◆ WORK TO BE COMPLETED ◆
What you give back from the listing below should be an exact copy of the lines from the one with "You are a computer-use" down to the one with "Task: Toggle the sidebar panel icon", and it should contain no pictures.

* * *

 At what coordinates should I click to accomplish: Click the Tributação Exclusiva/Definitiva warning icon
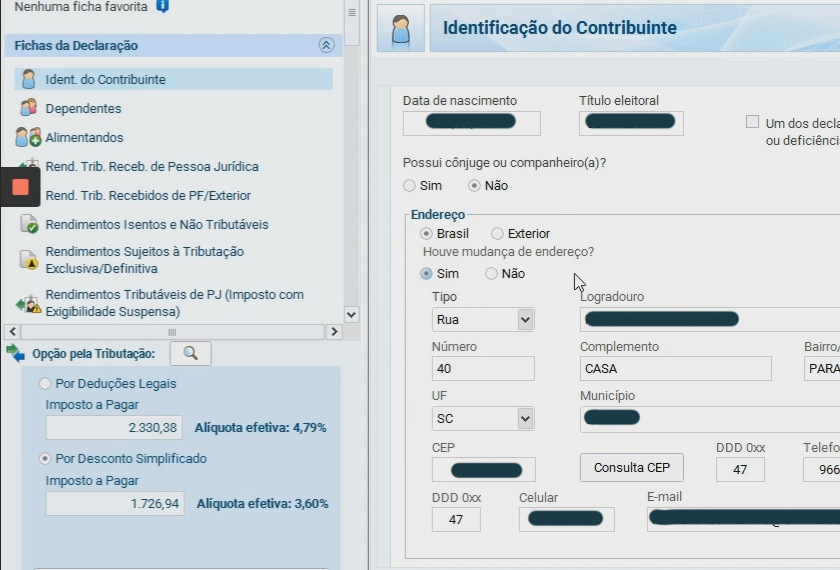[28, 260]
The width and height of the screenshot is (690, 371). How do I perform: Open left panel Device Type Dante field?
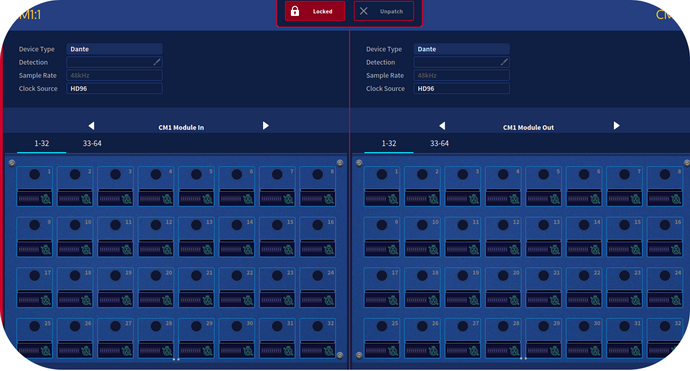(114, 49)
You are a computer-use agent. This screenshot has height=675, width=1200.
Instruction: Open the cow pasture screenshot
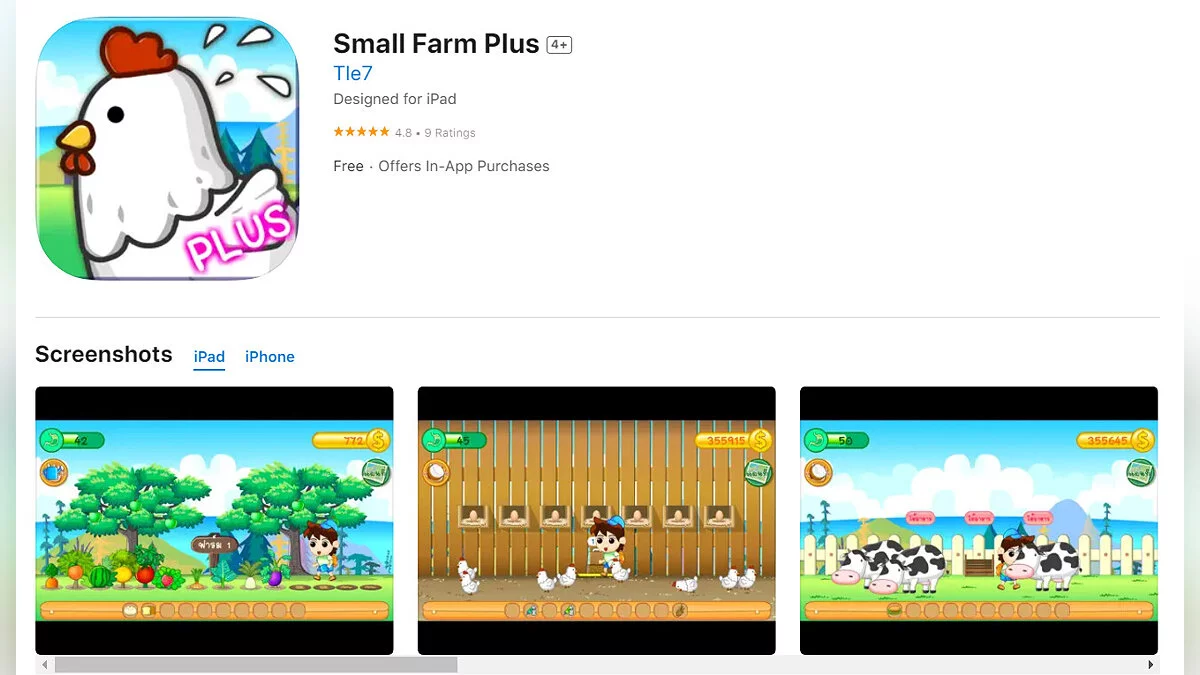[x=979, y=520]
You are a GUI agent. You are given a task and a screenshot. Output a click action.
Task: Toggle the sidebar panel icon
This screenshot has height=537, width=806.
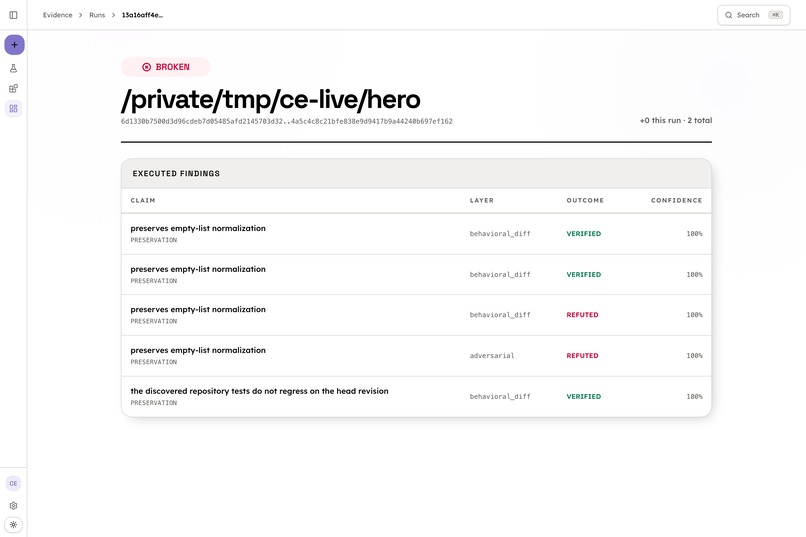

* * *

◆ WRITTEN ANSWER ◆
You are a computer-use agent. This screenshot has height=675, width=1200.
Instruction: Open the cow pasture screenshot
[x=979, y=520]
You are a GUI agent. You are given a task and a screenshot. Output a click action.
Task: Toggle the sidebar panel icon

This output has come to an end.